Professor of Psychology Adam Johnson and Bethel senior Zach Varberg

How do we go back and fill in the blanks of an incomplete memory? This is one of the questions that Professor of Psychology Adam Johnson and senior computer science major Zach Varberg sought to answer in their research as summer Edgren scholars.

The Edgren Scholars Program is a significant opportunity for collaborative research between faculty and students. Faculty participates in mentoring highly motivated students to levels of professional skill usually difficult to attain during the school year. Almost all students who participate in summer research continue on to graduate school.

Johnson explained his research topic: “Constructed memory means that memories are constructed from what we know rather than perfectly retrieved from a pristine keeping place. Constructive memory functions in much the same way that an artist would draw a picture. The artist begins with a general sketch and then begins to fill in segments in richer detail as they go,”

The memory we have enables us to go back as well as forward in time. For example, the ability to vividly remember a birthday from many years ago also allows us to picture what a birthday would be like in the future. This is called episodic memory, the personal memories of whole events in a person’s life.

Episodic future thinking involves imagining an episode that will exist in the future in order to create a plan for the future. Johnson and Varberg looked at whether rats demonstrate episodic future thinking. Typically, animals are thought to only have thoughts about immediate needs. For, example, if they feel hungry, they think about eating.

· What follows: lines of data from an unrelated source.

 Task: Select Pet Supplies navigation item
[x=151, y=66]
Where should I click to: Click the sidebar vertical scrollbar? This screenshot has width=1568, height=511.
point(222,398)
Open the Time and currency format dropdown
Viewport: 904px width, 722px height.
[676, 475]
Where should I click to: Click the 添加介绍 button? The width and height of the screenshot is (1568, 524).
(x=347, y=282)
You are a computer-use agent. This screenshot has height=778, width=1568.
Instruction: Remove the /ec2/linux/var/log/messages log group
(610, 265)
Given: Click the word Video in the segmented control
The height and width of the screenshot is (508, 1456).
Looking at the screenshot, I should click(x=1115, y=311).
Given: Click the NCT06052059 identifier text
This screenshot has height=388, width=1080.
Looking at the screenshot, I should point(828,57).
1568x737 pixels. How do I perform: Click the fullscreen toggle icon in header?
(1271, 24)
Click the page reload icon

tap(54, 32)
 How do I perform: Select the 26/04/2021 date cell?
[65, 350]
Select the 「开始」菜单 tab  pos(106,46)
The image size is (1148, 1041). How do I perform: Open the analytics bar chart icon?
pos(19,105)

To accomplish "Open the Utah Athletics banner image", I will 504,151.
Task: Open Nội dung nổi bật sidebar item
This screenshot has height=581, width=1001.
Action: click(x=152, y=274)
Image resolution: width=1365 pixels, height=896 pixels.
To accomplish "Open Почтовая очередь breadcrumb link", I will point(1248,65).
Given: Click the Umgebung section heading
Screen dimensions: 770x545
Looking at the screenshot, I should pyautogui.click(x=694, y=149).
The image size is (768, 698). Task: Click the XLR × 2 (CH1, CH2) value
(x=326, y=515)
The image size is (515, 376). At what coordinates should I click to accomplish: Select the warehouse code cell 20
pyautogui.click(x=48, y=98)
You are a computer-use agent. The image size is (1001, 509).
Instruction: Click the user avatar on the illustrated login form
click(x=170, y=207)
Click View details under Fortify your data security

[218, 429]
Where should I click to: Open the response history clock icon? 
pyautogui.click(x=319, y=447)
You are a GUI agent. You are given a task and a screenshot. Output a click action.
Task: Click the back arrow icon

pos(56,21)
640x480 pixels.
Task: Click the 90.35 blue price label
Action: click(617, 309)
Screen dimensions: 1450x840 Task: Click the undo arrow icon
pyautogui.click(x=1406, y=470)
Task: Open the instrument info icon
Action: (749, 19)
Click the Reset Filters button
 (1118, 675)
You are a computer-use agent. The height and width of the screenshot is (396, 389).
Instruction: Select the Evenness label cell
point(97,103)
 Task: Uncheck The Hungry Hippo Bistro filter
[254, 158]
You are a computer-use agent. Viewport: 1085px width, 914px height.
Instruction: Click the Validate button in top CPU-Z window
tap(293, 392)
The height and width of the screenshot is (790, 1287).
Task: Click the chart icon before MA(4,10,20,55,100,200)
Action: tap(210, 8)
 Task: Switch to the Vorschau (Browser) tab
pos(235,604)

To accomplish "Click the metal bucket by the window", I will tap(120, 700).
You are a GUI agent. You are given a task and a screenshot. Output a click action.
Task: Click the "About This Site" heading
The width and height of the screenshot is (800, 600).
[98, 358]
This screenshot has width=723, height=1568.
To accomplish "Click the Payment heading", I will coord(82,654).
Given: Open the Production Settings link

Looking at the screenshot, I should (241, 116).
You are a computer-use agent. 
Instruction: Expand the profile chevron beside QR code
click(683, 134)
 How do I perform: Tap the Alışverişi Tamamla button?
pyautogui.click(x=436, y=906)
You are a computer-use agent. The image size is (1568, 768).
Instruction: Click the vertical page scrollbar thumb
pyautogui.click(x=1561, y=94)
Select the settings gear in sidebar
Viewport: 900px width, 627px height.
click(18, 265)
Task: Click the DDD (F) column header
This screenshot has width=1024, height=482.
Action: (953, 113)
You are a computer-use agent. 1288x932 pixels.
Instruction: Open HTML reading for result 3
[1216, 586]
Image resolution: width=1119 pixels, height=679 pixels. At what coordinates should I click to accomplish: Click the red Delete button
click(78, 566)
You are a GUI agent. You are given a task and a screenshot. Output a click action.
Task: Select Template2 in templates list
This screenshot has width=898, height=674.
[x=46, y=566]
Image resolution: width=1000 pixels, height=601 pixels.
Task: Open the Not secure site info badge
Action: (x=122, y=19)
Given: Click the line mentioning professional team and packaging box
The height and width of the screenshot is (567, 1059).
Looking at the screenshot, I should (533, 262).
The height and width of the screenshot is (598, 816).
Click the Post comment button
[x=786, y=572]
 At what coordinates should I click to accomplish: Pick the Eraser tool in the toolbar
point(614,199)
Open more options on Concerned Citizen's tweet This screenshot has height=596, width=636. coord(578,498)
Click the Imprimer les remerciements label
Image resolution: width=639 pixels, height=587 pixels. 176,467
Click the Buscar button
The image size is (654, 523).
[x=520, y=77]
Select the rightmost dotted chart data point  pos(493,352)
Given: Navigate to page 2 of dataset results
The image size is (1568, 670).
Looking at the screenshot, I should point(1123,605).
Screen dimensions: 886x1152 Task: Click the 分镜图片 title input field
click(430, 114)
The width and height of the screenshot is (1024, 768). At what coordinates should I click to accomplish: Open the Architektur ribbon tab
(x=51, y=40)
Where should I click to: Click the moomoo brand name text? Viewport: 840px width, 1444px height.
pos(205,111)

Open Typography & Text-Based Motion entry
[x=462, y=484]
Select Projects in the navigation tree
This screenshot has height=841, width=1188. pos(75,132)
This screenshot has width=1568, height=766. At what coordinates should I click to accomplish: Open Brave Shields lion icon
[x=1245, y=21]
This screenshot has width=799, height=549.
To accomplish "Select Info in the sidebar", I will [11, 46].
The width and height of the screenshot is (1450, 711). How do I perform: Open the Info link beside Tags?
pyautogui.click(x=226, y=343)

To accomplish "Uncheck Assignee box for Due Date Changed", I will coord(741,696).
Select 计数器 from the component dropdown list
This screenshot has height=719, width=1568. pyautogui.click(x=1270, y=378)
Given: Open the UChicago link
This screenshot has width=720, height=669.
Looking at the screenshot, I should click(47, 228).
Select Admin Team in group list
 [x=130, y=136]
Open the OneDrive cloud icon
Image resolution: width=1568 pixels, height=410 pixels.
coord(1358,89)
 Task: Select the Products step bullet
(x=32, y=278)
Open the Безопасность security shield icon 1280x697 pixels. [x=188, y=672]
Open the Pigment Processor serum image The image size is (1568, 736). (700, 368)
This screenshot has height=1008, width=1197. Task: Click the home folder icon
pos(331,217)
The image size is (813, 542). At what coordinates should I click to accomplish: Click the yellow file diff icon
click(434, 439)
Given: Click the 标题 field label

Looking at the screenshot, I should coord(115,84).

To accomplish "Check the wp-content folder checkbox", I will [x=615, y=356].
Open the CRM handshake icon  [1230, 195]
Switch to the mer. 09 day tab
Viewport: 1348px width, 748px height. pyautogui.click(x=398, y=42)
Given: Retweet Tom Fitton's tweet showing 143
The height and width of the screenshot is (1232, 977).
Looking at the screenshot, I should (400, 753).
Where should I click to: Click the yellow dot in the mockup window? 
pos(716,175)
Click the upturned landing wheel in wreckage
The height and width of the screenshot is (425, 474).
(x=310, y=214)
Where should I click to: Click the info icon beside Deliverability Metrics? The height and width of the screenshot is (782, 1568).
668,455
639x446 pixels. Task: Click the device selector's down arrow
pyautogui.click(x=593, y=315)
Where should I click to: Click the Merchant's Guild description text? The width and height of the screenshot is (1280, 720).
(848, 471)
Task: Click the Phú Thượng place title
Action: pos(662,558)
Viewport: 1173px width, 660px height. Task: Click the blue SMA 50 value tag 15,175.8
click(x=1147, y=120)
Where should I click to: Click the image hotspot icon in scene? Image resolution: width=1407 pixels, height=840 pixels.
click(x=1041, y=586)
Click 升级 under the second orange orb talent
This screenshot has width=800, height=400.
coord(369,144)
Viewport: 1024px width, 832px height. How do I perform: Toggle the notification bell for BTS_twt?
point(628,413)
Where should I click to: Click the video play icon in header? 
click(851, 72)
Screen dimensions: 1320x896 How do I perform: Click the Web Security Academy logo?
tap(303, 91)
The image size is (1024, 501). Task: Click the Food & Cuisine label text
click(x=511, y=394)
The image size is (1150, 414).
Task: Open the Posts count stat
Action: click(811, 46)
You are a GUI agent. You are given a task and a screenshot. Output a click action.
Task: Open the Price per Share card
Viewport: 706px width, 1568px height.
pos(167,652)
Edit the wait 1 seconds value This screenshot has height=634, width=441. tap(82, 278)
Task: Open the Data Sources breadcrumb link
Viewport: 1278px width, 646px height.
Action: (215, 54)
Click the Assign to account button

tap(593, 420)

Johnson and Varberg used existing research on reinforcement learning in rats to develop computational models for when animals don’t follow this immediate-need pattern. If a rat stops on his way to eat a piece of cheese, he is not acting on his immediate need. Why did he stop?

In addition to their work with memory, Johnson and Varberg drew from research about how we process a visual rotation. If we see an object, such as a stuffed mouse, in an upright position and then upside down, our minds must mentally rotate 180 degrees. Therefore, if the mouse was in an upright position and then only slightly rotated, we would be able to process the change more quickly.

Because their area of research is relatively unexplored, Johnson and Varberg must develop the vocabulary to describe the processes and results of their research. “For me, one of the most exciting things was trying to answer a question that nobody knows the answer to,” said Varberg.

As a result of their research, Johnson and Varberg are closing in on a mathematical model of imagination that will allow them to understand what constructed memories are and how they contribute to behavior. Johnson and Varberg’s research is ongoing.